**SELECTED EXTRACT**
- - -
Datum is a PowerShell module that aggregates configuration data from multiple sources in a hierarchical model, letting you define generic defaults (Roles) and specific overrides (per Node, Location, Environment) without repeating yourself. While designed primarily for DSC Configuration Data, Datum can be used anywhere hierarchical data lookup and merging is useful.

Datum works with PowerShell 5.1 and PowerShell 7+.

To see it in action, watch the PSConfEU session by Raimund Andree: the video recording and the DSC Workshop repository.

Watch the video


Table of Contents


1. Installation

From PowerShell Gallery

Install-Module -Name datum -Scope CurrentUser

Datum requires the powershell-yaml module, which will be installed automatically as a dependency.

Optional Handler Modules

For encrypted credentials (PSCredential stored in YAML):

Install-Module -Name Datum.ProtectedData -Scope CurrentUser

For dynamic expression evaluation in data files:

Install-Module -Name Datum.InvokeCommand -Scope CurrentUser

2. Why Datum?

This module enables you to easily manage a Policy-Driven Infrastructure using Desired State Configuration (DSC), by letting you organise Configuration Data in a hierarchy adapted to your business context, and injecting it into Configurations based on the Nodes and the Roles they implement.

This approach allows you to raise cattle instead of pets, while facilitating the management of Configuration Data (the Policy for your infrastructure) and providing defaults with the flexibility of specific overrides, per layer, based on your environment.

Configuration Data is composed in a customisable hierarchy with data stored on the file system in YAML, JSON, or PSD1 format — enabling the use of version control systems such as git.

Inspiration

The approach follows models developed by the Puppet, Chef, and Ansible communities:

Datum is used in production to manage hundreds of machines and is actively maintained.


3. Getting Started & Concepts

Data Layers and Precedence

The key concept: a Datum hierarchy is blocks of data (nested hashtables) organised in layers, so that a subset of data can be overridden by a block from a higher-precedence layer.

Given two layers — Per Node Overrides (most specific) and Generic Role Data (most generic):

# Generic layer (RoleData/Data.yml)
- - -
**MATERIAL SHOWN**
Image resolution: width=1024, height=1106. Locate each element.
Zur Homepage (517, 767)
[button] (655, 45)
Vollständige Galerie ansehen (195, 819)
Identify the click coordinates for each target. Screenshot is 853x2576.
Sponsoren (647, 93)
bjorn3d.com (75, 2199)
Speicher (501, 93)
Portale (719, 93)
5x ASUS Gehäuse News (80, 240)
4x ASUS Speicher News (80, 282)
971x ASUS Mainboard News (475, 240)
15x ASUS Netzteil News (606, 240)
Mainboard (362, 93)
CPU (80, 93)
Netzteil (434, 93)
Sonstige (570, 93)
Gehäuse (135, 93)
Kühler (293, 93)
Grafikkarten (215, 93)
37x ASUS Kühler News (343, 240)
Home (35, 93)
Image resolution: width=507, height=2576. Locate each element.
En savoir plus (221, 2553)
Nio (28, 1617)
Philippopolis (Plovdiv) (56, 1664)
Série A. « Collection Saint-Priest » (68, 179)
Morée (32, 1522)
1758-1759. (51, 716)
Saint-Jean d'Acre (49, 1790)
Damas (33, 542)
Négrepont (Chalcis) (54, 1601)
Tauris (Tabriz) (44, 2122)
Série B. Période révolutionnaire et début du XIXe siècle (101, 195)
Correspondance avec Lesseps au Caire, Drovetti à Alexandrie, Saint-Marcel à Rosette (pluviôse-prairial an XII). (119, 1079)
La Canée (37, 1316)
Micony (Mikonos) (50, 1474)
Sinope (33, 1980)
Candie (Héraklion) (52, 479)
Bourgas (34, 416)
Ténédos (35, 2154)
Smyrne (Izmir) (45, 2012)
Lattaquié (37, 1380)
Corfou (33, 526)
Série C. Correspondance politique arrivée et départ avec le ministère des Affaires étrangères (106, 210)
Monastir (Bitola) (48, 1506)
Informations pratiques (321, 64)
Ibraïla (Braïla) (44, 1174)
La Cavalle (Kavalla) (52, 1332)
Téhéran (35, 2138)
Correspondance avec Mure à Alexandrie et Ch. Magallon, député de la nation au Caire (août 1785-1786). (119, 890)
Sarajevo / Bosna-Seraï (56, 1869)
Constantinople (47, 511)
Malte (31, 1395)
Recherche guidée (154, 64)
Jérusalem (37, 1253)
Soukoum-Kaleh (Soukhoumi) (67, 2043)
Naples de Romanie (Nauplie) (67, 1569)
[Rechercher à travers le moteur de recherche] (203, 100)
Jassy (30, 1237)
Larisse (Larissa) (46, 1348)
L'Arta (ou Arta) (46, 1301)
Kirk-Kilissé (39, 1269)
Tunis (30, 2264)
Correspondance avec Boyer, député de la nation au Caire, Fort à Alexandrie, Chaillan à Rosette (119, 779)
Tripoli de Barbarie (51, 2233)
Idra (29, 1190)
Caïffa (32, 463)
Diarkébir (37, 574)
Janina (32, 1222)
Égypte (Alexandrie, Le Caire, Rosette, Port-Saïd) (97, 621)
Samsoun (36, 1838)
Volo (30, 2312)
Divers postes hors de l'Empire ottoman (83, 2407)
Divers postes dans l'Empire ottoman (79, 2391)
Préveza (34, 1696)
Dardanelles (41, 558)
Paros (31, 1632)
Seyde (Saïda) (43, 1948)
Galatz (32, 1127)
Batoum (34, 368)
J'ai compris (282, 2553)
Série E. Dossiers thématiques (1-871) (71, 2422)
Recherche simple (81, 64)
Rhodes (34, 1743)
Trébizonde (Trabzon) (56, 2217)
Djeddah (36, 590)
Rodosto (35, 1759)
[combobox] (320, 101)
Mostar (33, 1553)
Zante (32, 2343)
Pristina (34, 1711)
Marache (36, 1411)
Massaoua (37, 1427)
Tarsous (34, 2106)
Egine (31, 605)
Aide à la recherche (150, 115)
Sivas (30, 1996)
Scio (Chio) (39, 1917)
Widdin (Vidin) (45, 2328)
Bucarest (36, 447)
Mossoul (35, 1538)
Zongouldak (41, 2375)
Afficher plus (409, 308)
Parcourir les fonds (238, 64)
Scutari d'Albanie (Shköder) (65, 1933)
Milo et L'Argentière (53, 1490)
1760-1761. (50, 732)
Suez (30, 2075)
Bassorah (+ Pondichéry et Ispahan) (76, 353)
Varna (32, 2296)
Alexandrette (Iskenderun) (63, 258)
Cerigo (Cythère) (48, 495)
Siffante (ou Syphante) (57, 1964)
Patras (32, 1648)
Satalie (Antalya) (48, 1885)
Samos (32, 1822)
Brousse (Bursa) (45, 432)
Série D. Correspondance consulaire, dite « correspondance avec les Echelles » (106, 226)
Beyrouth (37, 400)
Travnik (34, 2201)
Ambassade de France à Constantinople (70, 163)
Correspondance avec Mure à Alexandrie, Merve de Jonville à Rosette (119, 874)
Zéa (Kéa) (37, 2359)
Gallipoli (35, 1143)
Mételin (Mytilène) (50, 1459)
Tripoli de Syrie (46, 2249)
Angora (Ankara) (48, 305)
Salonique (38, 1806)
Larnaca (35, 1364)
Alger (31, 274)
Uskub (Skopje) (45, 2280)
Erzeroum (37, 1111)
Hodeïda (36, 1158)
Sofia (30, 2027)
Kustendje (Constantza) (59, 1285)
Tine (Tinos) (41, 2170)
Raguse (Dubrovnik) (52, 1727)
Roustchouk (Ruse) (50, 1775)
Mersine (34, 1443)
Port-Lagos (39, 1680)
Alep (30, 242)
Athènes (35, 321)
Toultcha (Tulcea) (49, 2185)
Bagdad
- - -
**TASK SET**
a) Write out the part of the Datum documentation starting with "Watch the video" and going on through "as a dependency.".
b) Name every PowerShell module mentioned in the Datum documentation.
c) Continue the Datum documentation from the point where it stops.
The rows are separate material and have no connection to the Datum documentation.

**ANSWERS IN ORDER**
a)
Watch the video


Table of Contents


1. Installation

From PowerShell Gallery

Install-Module -Name datum -Scope CurrentUser

Datum requires the powershell-yaml module, which will be installed automatically as a dependency.

b)
datum
powershell-yaml
Datum.ProtectedData
Datum.InvokeCommand

c)
Data1:
  Property11: DefaultValue11
  Property12: DefaultValue12

Data2:
  Property21: DefaultValue21
  Property22: DefaultValue22

You override selectively in the node layer:

# NodeOverride/Data.yml
Data2:
  Property21: NodeOverrideValue21
  Property22: NodeOverrideValue22

The resulting merged data for Data2 uses the override, while Data1 retains its defaults:

Data1:
  Property11: DefaultValue11
  Property12: DefaultValue12

Data2:
  Property21: NodeOverrideValue21
  Property22: NodeOverrideValue22

On the file system:

C:\Demo
|   Datum.yml
+---NodeOverride
|       Data.yml
\---RoleData
        Data.yml

The Datum.yml defines the precedence order (most specific first):

ResolutionPrecedence:
  - NodeOverride\Data
  - RoleData\Data

Lookup the merged data per key:

Import-Module datum
$Datum = New-DatumStructure -DefinitionFile .\Demo\Datum.yml

Resolve-NodeProperty -PropertyPath 'Data1' -DatumTree $Datum
# Name                           Value
# ----                           -----
# Property11                     DefaultValue11
# Property12                     DefaultValue12

Resolve-NodeProperty -PropertyPath 'Data2' -DatumTree $Datum
# Name                           Value
# ----                           -----
# Property21                     NodeOverrideValue21
# Property22                     NodeOverrideValue22

Note: Lookup is a built-in alias for Resolve-NodeProperty, and Resolve-DscProperty is another alias. All three are interchangeable.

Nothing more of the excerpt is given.